Santa's workshop ain't what it used to be. A goodly portion of the gifts
under the tree this season are likely to come not from the North Pole,
but from Amazon, which this week unveiled its eighth-generation fulfillment centers complete with the latest in robotics technology.
Front and center in these cutting-edge warehouses are 15,000 Kiva robots
capable of picking up, carrying, and sorting products aided by giant
Robo-Stow robotic arms. The sight of these eerily quiet, robot-powered
fulfillment centers – which Wired calls "even more improbable than flying reindeer" – is sure to stoke new fears that robots are coming to take our jobs.
Not so, says Amazon. The company recently announced it will hire 80,000
seasonal employees – a 14 percent increase over last year – some of whom
will stay on in regular, full-time roles.
By teaming robots and humans, Amazon aims to make its already
legendarily efficient order fulfillment process even more timely. The
Tracy fulfillment center, east of San Francisco, currently ships 700,000
items on a peak day. By the time the facility is fully fitted out with
Kiva cohorts, that number will rise as high as 1.5 million items, Dave
Clark, Amazon's vice president of worldwide operations, told Wired.
Impatient e-shoppers, disgruntled that Amazon orders must be placed by
noon to ensure next-day delivery, may cheer the prospect of this new
heightened efficiency. But all that speed comes at a human cost.
Earlier this year, Salon blasted Amazon's working conditions as "worse than Wal-Mart" and likened its treatment of workers to those in 19th-century factories – with a high-tech twist.
Basic tasks at Amazon, such as shelving and packaging goods, are broken
down into subtasks, usually measured in seconds, and workers are subject
to unrelenting surveillance to ensure they meet productivity targets.
Salon's Simon Head says, "Amazon's system of employee monitoring is the
most oppressive I have ever come across and combines state-of-the-art
surveillance technology with the system of 'functional foreman,'
introduced by [Frederick Winslow] Taylor in the workshops of the
Pennsylvania machine-tool industry in the 1890s."
Monitoring information is available to management in real time, and
workers who fall behind receive text messages pointing this out and
warning of consequences. Workers also find their productivity targets
continually increase the longer they work at Amazon. An employee at the
company's Allentown, Penn., facility says, "It started with 75 pieces an
hour, then 100 pieces an hour. Then 150 pieces an hour. They just got
faster and faster."
Still, when it's a case of bad working conditions vs. no working
conditions, the former generally wins, hands down.

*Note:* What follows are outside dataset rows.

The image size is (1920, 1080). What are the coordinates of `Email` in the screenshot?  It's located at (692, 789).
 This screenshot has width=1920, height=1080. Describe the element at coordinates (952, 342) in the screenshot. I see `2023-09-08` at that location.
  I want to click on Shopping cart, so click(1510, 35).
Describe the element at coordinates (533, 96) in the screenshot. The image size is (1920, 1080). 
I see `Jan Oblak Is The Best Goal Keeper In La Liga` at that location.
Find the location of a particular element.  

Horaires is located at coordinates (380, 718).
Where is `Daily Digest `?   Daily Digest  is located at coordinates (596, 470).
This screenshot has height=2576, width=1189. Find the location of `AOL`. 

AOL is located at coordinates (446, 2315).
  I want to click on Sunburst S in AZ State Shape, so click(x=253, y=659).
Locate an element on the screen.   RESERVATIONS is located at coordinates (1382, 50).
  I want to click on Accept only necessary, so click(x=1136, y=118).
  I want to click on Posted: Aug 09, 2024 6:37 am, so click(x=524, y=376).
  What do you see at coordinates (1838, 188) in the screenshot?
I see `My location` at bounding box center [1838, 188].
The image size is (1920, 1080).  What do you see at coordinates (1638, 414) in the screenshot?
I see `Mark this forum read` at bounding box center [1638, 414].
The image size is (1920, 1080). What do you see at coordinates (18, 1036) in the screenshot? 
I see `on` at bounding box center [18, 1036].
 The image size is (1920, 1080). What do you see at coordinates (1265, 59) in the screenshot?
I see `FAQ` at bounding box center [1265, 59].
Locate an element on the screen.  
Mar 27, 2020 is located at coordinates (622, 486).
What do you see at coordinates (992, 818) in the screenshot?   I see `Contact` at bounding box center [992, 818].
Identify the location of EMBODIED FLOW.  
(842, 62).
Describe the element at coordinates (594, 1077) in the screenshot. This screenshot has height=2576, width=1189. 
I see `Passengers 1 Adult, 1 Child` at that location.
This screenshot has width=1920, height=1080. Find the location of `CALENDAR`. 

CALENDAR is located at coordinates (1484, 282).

Among this year's
seasonal workers at Amazon will be many senior citizens living in company-sponsored RV camps that Gawker compares to the Great Depression's Hoovervilles.
"Who else wants to hire people in their 50s and older who've been pushed out of the workforce?" said Jessica Bruder, who's writing a book on the subject. "Amazon isn't generous, but it's better than the bottom of the barrel."
Still, it's hard to shake the feeling that Amazon workers are
effectively human robots. "The only reason Amazon doesn't actually
replace them with robots is they've yet to find a machine that can
handle so many different-sized packages," said Ben Roberts, who
published a series of photographs exposing the inner workings of a fulfillment center in the English Midlands.
How much longer will that hold true? Most people are employed in
occupations that are fundamentally routine and predicable. Oxford
University performed a detailed analysis of more than 700 occupations in
the United States and concluded that a staggering 47 percent of U.S.
employees – more than 60 million jobs – could become automated in the
next decade or two.
Pew Research study "AI, Robotics, and the Future of Jobs"
holds out hope that technology will ultimately free workers from
day-to-day drudgery and enable them to redefine "work" in a more
positive and socially beneficial way. But it acknowledges that while
"certain highly-skilled workers will succeed wildly in this new
environment, far more may be displaced into lower paying service
industry jobs at best, or permanent unemployment at worst."
Tech visionary Elon Musk said recently that artificial intelligence is
like "summoning the demon" and may well be humanity's "biggest
existential threat." Stephen Hawking this week echoed that sentiment,
warning that "the development of full artificial intelligence could
spell the end of the human race."
On a spectrum with doomsday predictions like these, perhaps Amazon's nonsentient Kiva robots don't look so bad after all.